Eppure, secondo lo studio “The professional status of rural women in the Eu” del 2019 sull’uguaglianza di genere dell’europarlamento (Femm), “si sta verificando un nuovo fenomeno in alcune regioni europee che vede donne ben istruite trasferirsi in campagna per svolgere le loro attività professionali con maggiore consapevolezza della disuguaglianza di genere, più potere contrattuale ottenenendo migliore conciliazione tra lavoro e vita privata con i loro partner. E stanno costruendo nuove società rurali cambiando le norme sociali riguardanti le responsabilità familiari”.
I dati Ocse sul gender gap
Tant’è che l’Ocse stima che ridurre il gap di genere entro il 2030 potrebbe produrre un aumento del 12% nell’economia globale, e che una buona parte di questo passo in avanti si avrebbe in agricoltura. Infatti, se le donne avessero lo stesso accesso alle risorse produttive degli uomini, potrebbero aumentare i raccolti nelle loro aziende del 20-30% e aumentare di conseguenza la produzione agricola totale.

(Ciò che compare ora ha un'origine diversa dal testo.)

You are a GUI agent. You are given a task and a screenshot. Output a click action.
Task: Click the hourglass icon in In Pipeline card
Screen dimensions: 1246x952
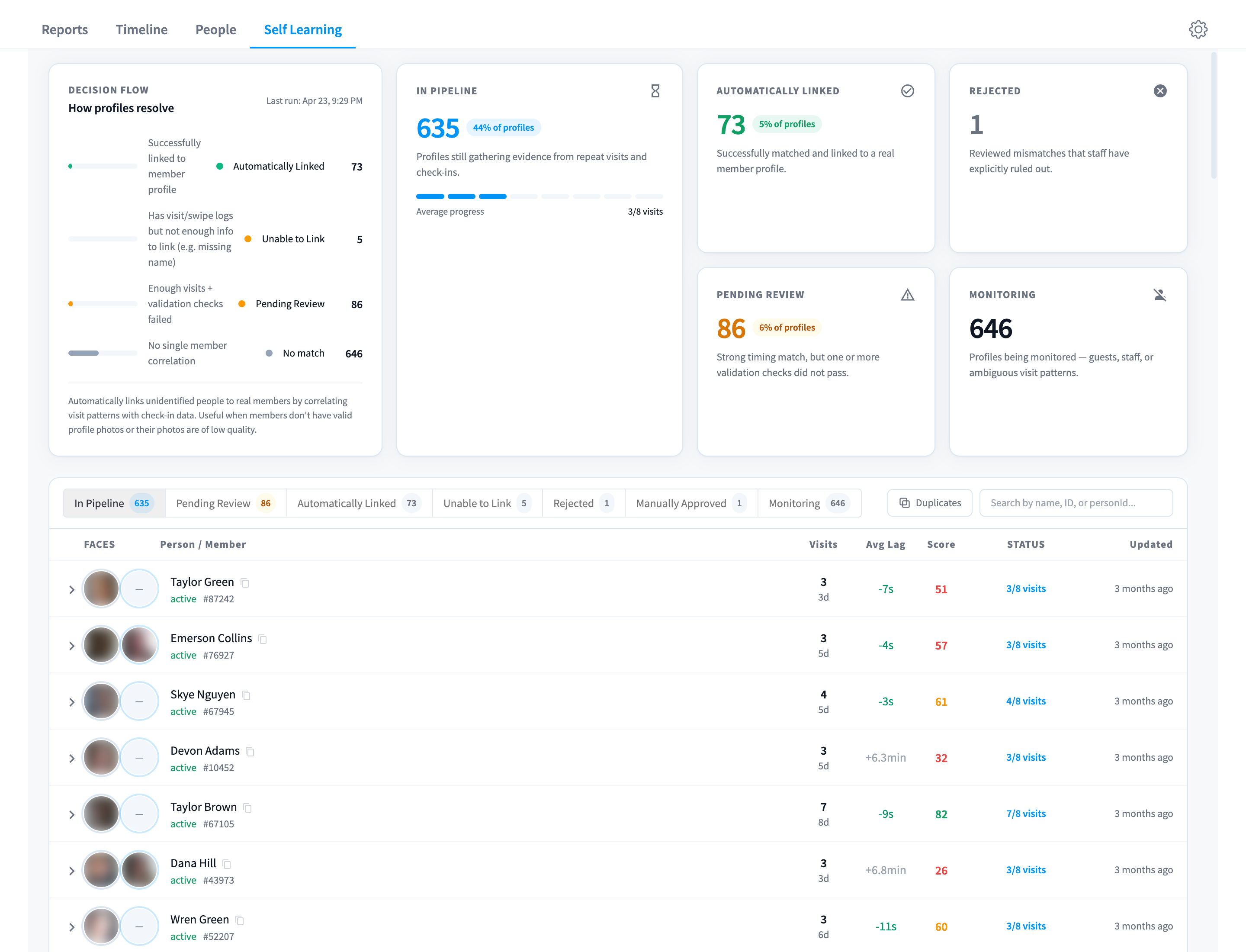pyautogui.click(x=655, y=91)
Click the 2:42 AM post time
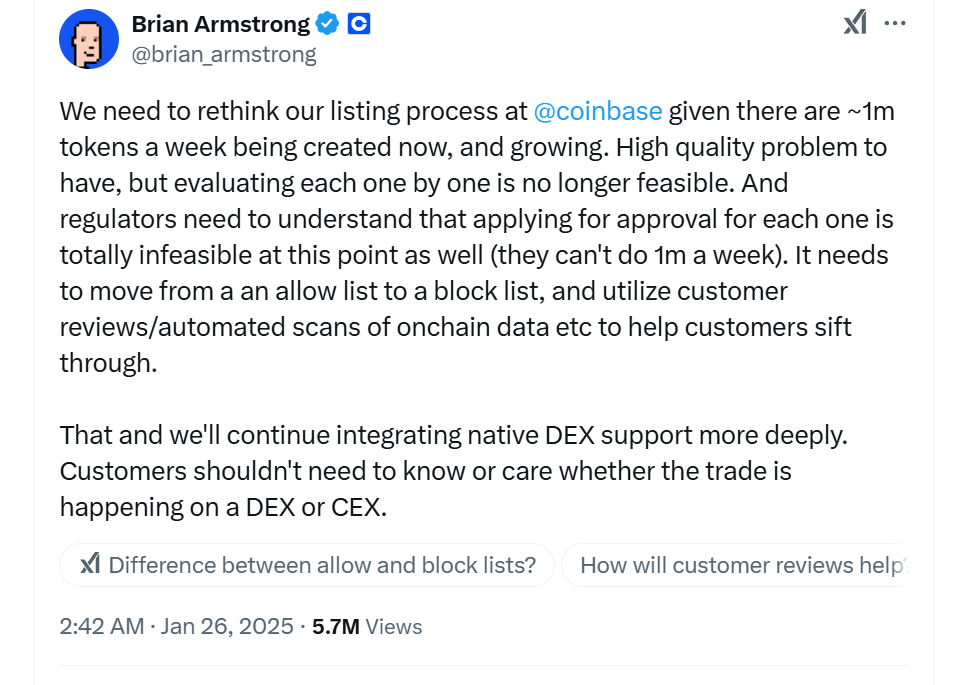The width and height of the screenshot is (961, 685). (102, 627)
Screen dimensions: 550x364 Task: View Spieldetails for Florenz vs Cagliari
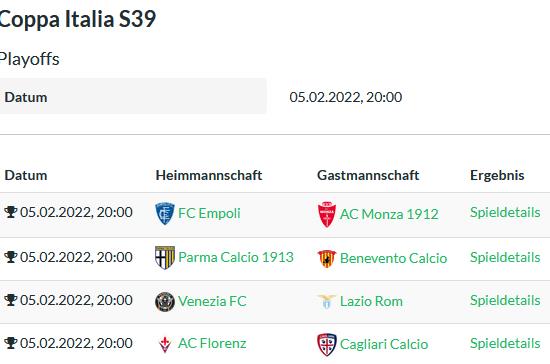click(x=505, y=343)
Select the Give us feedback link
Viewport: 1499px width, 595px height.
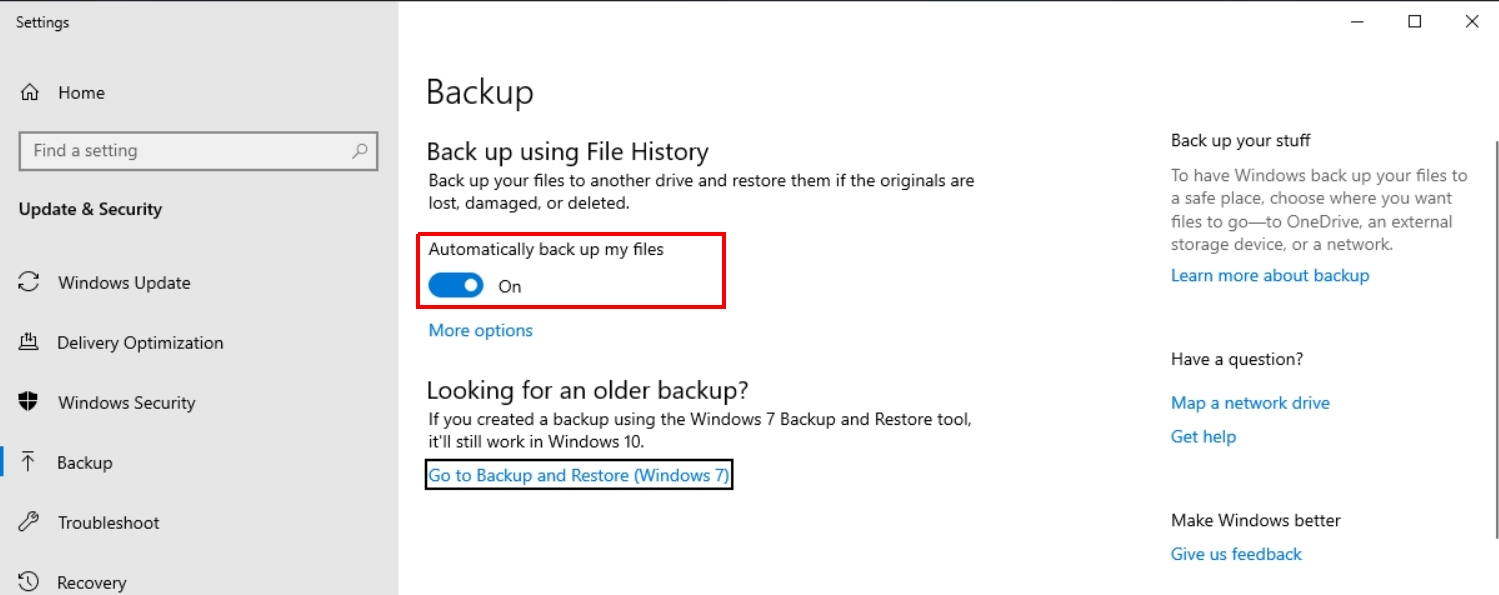[x=1236, y=554]
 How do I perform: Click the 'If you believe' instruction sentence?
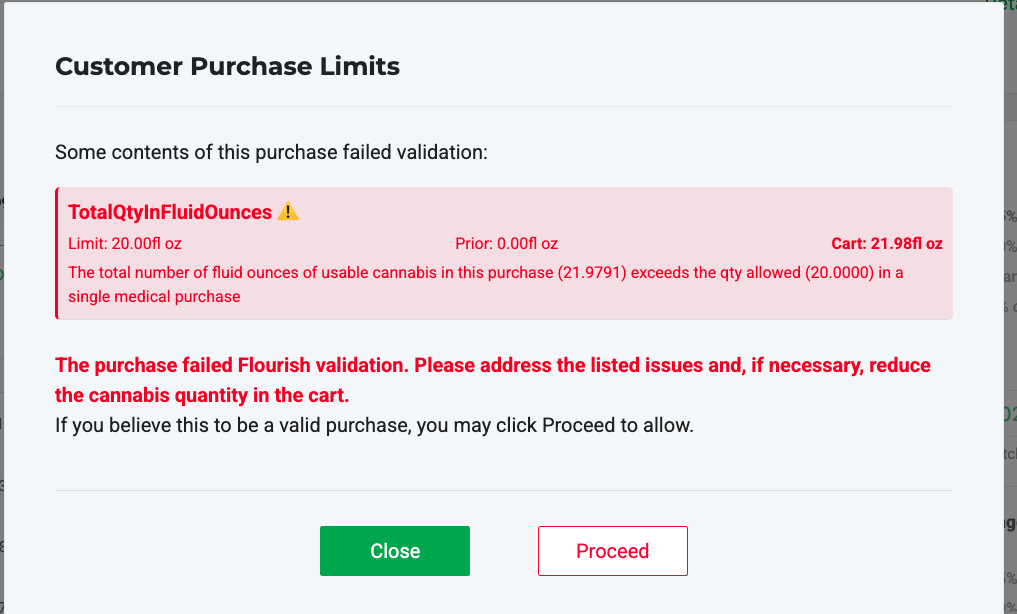[374, 425]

Altresì, “il maggiore coinvolgimento delle donne nelle zone agricole e rurali porterebbe a un miglioramento del loro status sociale e a nuove opportunità di lavoro, in particolare nel campo della gestione sostenibile delle risorse naturali, dell’istruzione, dei servizi di divulgazione, delle alleanze sociali e professionali”, si legge sempre nello studio Femm prodotto dalla Commissione UE.

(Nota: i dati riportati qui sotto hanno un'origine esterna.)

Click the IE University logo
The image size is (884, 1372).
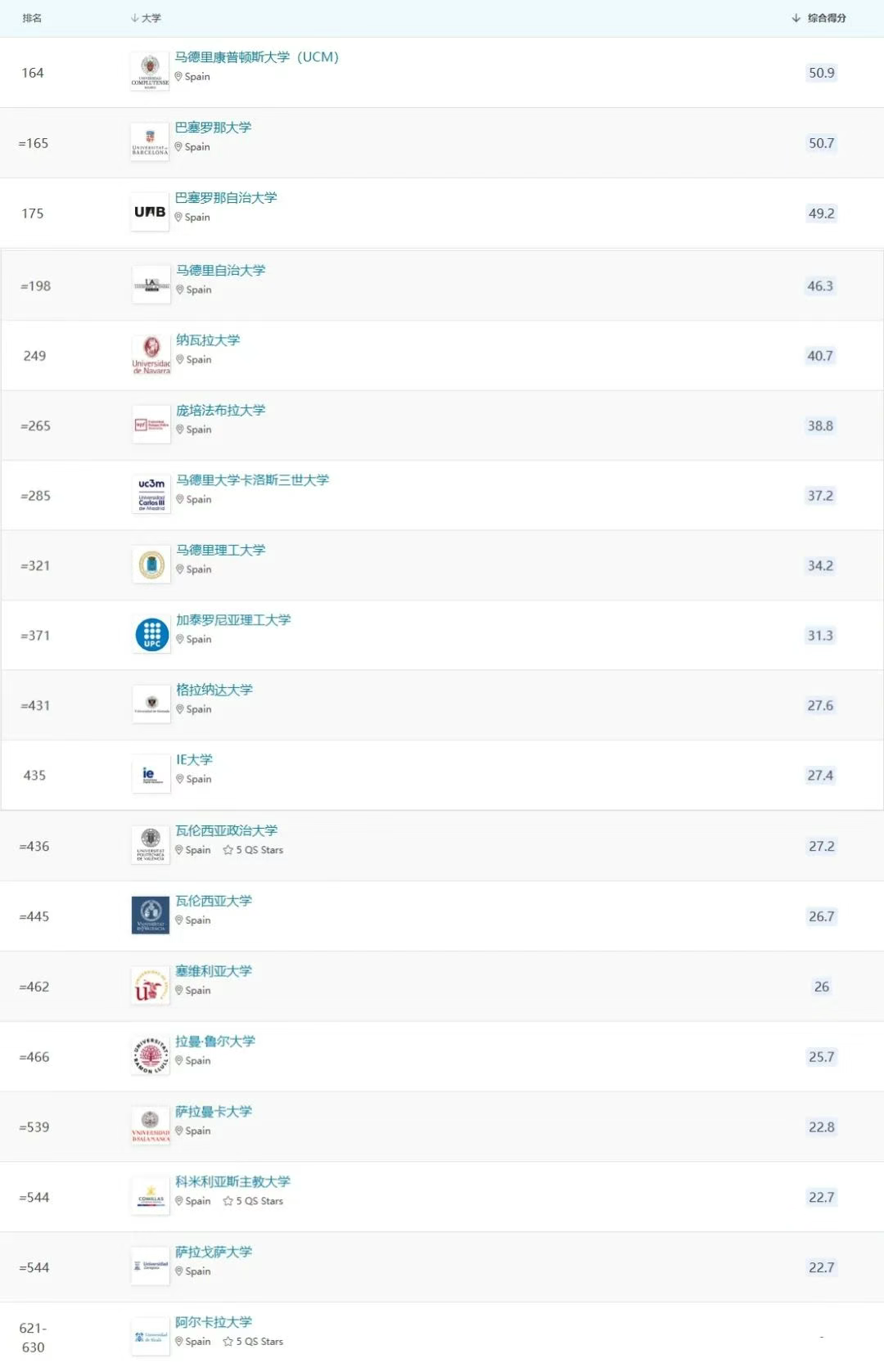coord(151,775)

Le donne in agricoltura possono infatti essere un importante motore di cambiamento verso l’ecosostenibilità. Ma per metterle in condizione di spingere verso il cambiamento occorre un’azione politica decisa a livello europeo e nazionale. Secondo Laureti, infatti, “l’attività agricola produce oggi l’11% delle emissioni di gas serra” mentre “il percorso verso l’agroecologia, così come disegnato dalle Strategie Farm to Fork e Biodiversità, punta alla rinascita delle aree rurali interne, alla trasformazione dell’agricoltura in una attività di contrasto alla crisi climatica e di valorizzazione delle donne proprio come fattore della necessaria innovazione sociale”.

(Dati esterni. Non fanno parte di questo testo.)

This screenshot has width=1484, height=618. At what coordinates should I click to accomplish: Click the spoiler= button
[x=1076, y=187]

L’europarlamentare umbra ha poi sottolineato che “sono due gli obiettivi che vogliamo raggiungere in questo scorcio di legislatura europea: prima di tutto, un canale privilegiato di accesso al credito per le donne che rilevano e gestiscono un’azienda agricola, in particolare se si trova in aree interne e se si sceglie la strada dell’agroecologia e del biologico. In secondo luogo, vogliamo lanciare e sostenere strumenti creativi di innovazione tecnologica. Agricolture di punta come il biologico hanno maggior bisogno di tecnologie avanzate: si deve passare da regole uguali per tutti, come quelle che finora hanno spinto verso l’uso eccessivo di prodotti chimici nei campi, a trattamenti che tengano conto delle caratteristiche specifiche dei terreni, delle condizioni meteorologiche e geografiche”.
Per questo motivo, oltre alle conoscenze tradizionali “che sono comunque di estrema importanza – ha concluso l’europarlamentare di S&D Camilla Laureti – occorrono investimenti decisivi: previsione attraverso processi di intelligenza artificiale, macchinari e trattori che non usano la benzina ma biocombustibili, energie rinnovabili di ultima generazione. Ma nessuna piccola azienda delle aree interne italiane ha le risorse per accedere a questi strumenti: per questo ci impegneremo per avviare nuove forme di sharing delle tecnologie e dei macchinari innovativi. Non solo cooperative e consorzi, ma anche vere e proprie ‘comunità dell’innovazione’ che possano condividere le tecnologie necessarie per la sostenibilità economica e ambientale delle aziende agricole”.